(Recorded data)
···
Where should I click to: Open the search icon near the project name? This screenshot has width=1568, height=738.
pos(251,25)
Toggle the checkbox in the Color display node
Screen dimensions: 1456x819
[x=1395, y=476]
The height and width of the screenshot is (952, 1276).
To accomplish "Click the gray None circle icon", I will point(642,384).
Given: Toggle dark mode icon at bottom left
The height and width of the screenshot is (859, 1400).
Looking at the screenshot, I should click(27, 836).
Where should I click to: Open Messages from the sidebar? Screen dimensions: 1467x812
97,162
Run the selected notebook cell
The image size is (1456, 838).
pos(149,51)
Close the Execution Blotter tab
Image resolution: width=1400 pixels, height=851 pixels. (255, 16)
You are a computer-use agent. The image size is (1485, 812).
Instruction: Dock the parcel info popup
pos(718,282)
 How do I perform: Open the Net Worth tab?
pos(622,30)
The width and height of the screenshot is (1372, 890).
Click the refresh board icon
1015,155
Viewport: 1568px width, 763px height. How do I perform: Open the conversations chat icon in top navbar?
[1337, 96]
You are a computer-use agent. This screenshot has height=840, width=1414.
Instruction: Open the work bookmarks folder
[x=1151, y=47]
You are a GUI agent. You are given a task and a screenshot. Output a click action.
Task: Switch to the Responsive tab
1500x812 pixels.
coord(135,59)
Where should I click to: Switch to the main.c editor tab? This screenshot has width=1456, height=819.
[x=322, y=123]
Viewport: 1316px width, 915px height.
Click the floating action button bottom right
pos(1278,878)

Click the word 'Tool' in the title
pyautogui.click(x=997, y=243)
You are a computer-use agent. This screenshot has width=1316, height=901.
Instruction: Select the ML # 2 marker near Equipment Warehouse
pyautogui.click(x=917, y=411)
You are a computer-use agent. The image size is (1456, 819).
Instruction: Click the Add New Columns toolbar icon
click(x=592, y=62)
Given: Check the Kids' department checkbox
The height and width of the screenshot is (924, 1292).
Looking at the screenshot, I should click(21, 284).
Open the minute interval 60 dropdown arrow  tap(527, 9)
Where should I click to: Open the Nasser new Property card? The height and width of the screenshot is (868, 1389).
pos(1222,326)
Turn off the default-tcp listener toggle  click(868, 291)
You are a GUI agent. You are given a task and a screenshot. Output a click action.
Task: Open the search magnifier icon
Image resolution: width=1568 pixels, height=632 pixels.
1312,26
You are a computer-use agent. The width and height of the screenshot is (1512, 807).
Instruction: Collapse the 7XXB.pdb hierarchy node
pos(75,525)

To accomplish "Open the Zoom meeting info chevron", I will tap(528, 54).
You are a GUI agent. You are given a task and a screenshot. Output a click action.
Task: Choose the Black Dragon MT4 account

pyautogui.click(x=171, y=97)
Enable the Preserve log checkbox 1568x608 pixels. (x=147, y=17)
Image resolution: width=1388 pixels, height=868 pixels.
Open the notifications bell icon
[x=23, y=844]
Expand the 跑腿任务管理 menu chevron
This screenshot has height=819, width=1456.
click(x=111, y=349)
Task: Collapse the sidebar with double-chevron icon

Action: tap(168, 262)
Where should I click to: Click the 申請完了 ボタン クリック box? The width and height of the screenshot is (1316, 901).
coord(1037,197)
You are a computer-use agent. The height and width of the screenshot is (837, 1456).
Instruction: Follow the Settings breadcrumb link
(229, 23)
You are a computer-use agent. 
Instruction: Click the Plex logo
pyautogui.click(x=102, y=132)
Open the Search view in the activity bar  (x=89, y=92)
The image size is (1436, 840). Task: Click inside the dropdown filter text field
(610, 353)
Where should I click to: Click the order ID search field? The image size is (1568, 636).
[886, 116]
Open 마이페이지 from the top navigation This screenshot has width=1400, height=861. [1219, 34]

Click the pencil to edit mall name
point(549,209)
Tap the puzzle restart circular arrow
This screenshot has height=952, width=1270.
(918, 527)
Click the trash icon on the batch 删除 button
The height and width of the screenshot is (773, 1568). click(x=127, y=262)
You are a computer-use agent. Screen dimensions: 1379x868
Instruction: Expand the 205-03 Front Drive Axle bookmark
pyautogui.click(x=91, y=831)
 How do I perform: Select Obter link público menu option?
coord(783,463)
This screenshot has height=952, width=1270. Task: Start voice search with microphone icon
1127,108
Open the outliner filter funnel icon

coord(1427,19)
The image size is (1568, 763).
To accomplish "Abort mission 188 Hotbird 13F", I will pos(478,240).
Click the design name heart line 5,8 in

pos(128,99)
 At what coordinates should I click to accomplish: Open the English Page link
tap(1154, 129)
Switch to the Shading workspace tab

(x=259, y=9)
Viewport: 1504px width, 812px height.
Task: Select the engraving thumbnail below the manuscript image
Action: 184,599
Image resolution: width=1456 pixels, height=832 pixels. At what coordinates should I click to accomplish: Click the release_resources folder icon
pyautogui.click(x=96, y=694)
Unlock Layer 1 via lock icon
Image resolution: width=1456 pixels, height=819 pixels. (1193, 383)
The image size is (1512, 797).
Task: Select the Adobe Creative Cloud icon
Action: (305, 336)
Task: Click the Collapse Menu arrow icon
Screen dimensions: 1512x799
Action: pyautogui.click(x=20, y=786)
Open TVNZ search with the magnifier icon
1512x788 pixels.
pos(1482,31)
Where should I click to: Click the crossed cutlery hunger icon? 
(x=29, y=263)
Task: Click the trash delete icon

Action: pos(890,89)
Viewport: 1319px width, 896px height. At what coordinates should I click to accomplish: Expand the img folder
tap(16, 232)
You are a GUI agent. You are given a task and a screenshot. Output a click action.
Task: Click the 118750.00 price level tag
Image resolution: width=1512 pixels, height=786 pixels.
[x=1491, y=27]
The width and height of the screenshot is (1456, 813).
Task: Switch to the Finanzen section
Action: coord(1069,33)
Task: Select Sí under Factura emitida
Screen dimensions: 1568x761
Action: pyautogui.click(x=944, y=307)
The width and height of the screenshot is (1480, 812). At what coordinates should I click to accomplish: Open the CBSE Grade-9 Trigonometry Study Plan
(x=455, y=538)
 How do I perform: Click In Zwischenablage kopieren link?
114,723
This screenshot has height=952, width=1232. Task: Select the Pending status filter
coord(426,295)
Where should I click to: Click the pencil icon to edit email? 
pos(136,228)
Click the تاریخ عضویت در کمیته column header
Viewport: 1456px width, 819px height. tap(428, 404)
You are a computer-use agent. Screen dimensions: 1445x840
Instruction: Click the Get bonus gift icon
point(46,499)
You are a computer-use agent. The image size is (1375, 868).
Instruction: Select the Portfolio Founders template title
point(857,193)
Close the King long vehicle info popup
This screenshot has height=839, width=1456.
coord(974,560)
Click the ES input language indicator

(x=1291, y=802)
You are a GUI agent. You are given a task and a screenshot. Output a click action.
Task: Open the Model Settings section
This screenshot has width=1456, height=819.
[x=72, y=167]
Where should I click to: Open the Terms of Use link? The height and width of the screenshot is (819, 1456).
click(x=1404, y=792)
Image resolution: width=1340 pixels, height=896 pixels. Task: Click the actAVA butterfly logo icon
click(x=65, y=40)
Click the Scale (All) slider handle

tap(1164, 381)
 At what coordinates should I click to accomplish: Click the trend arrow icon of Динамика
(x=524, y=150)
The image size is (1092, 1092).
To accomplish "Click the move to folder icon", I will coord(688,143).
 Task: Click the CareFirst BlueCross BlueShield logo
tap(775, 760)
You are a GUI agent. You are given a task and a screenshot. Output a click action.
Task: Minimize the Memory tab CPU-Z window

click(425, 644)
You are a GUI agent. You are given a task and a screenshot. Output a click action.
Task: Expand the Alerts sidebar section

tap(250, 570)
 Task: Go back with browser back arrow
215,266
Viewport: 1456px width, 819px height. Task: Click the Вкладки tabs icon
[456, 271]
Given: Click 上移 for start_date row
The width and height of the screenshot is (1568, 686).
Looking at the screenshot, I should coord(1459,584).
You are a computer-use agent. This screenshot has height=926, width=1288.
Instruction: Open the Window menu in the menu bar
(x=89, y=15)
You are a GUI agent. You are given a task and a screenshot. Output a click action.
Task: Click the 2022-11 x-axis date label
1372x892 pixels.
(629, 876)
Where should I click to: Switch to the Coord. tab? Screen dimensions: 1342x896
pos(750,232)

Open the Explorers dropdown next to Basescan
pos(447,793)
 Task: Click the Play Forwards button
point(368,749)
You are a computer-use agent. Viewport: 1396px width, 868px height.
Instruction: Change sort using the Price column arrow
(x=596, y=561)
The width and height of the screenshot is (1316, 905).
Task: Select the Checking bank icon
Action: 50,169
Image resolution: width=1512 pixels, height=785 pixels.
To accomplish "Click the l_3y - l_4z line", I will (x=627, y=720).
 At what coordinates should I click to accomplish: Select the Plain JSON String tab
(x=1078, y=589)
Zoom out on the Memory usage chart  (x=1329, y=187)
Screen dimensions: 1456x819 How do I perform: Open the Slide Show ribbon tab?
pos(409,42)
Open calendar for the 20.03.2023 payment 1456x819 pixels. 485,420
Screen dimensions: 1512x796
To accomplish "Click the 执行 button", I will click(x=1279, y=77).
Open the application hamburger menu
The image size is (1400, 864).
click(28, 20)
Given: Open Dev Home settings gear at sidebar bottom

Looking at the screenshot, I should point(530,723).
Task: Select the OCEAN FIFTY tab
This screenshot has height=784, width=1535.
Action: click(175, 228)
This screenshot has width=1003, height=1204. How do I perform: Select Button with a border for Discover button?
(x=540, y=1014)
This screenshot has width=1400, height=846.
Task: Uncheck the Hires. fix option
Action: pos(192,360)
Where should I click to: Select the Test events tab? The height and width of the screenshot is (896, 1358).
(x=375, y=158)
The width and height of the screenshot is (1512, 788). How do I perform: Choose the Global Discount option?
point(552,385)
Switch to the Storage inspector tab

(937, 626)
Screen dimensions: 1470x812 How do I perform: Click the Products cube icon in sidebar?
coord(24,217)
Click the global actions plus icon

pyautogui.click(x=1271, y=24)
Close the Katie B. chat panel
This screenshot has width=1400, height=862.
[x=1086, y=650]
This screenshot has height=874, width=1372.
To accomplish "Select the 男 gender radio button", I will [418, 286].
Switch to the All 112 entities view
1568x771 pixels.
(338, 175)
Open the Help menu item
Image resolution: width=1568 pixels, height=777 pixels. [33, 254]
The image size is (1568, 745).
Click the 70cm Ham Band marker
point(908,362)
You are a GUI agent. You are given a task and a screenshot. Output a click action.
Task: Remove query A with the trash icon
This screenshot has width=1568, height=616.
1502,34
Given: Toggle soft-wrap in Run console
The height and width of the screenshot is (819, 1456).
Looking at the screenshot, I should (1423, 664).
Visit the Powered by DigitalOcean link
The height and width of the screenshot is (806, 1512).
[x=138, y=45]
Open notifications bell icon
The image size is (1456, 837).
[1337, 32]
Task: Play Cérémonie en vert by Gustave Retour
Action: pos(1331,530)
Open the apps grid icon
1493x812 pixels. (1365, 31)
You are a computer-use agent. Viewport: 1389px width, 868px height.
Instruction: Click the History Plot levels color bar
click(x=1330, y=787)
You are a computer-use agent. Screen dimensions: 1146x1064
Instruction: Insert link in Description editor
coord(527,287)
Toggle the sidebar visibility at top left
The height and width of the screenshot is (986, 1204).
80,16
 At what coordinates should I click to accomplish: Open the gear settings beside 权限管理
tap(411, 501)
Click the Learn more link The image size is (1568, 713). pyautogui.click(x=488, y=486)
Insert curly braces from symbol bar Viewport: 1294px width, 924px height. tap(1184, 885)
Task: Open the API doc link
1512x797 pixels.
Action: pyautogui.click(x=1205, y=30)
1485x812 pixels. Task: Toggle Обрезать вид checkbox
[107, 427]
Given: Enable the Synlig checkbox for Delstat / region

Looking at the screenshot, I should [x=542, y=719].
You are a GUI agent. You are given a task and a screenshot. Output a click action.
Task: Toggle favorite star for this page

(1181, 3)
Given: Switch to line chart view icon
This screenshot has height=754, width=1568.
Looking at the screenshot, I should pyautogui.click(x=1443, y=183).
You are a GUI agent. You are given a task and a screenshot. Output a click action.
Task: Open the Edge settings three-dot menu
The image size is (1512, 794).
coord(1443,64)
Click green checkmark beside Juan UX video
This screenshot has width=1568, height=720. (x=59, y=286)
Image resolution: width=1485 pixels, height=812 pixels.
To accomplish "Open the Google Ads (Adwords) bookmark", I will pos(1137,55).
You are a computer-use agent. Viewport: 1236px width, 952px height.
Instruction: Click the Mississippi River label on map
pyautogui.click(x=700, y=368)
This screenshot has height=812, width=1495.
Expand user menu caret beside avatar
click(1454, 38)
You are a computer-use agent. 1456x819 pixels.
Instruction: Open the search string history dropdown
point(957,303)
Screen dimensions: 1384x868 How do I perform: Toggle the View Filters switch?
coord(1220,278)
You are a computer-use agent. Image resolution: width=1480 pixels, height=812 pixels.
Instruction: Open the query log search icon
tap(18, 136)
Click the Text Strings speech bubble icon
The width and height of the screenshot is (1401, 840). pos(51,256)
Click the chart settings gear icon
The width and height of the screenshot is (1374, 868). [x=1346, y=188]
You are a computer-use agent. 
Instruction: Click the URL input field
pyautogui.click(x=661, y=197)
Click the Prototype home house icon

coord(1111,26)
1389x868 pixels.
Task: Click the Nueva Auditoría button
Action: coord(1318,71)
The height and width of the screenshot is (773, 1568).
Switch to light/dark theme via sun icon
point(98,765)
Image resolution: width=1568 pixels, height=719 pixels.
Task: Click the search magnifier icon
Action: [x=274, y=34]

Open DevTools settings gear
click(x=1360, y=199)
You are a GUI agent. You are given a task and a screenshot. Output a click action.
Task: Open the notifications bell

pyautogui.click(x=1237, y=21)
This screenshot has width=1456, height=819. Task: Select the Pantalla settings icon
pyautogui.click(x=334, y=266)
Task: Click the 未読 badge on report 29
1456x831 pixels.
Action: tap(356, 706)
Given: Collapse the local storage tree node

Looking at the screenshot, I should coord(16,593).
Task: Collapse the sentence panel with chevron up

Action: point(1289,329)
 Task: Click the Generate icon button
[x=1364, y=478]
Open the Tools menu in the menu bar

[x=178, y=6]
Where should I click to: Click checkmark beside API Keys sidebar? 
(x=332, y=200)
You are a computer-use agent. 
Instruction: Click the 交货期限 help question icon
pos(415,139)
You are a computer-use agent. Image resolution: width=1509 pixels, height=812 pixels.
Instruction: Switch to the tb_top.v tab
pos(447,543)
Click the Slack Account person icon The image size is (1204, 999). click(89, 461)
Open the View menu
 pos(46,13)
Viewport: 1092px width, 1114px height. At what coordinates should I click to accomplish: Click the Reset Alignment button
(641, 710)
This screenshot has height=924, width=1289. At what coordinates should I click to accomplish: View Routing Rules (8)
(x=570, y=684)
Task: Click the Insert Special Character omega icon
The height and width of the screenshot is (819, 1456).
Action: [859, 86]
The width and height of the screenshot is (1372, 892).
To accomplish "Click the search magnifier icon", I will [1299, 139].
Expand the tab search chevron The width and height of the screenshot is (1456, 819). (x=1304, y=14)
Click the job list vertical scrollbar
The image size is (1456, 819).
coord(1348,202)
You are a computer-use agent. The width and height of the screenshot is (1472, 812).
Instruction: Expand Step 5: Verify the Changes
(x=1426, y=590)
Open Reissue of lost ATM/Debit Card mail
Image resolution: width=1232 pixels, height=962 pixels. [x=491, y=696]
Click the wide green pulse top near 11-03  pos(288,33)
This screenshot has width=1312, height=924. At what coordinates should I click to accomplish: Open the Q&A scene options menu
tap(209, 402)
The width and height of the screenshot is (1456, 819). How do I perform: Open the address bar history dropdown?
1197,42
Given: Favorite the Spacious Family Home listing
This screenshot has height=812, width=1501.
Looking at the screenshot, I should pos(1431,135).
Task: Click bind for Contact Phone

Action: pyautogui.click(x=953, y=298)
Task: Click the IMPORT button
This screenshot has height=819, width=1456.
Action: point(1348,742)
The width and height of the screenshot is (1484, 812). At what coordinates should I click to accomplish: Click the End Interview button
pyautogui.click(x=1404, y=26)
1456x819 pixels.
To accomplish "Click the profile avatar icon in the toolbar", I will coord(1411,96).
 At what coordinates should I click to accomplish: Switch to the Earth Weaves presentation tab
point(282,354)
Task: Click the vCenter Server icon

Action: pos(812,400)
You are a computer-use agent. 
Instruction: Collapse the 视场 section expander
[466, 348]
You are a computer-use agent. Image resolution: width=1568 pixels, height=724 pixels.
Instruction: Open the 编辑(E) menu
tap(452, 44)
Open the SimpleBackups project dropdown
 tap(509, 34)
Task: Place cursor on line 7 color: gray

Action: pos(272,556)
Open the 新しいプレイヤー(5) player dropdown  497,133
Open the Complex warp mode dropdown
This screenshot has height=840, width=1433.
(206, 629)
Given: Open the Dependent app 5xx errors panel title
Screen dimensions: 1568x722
···
**About this exercise**
Among the lines of the preceding data, which ones hold the word "Zoom"? List them.

**Task response**
To accomplish "Open the Zoom meeting info chevron", I will tap(528, 54).
Zoom out on the Memory usage chart  (x=1329, y=187)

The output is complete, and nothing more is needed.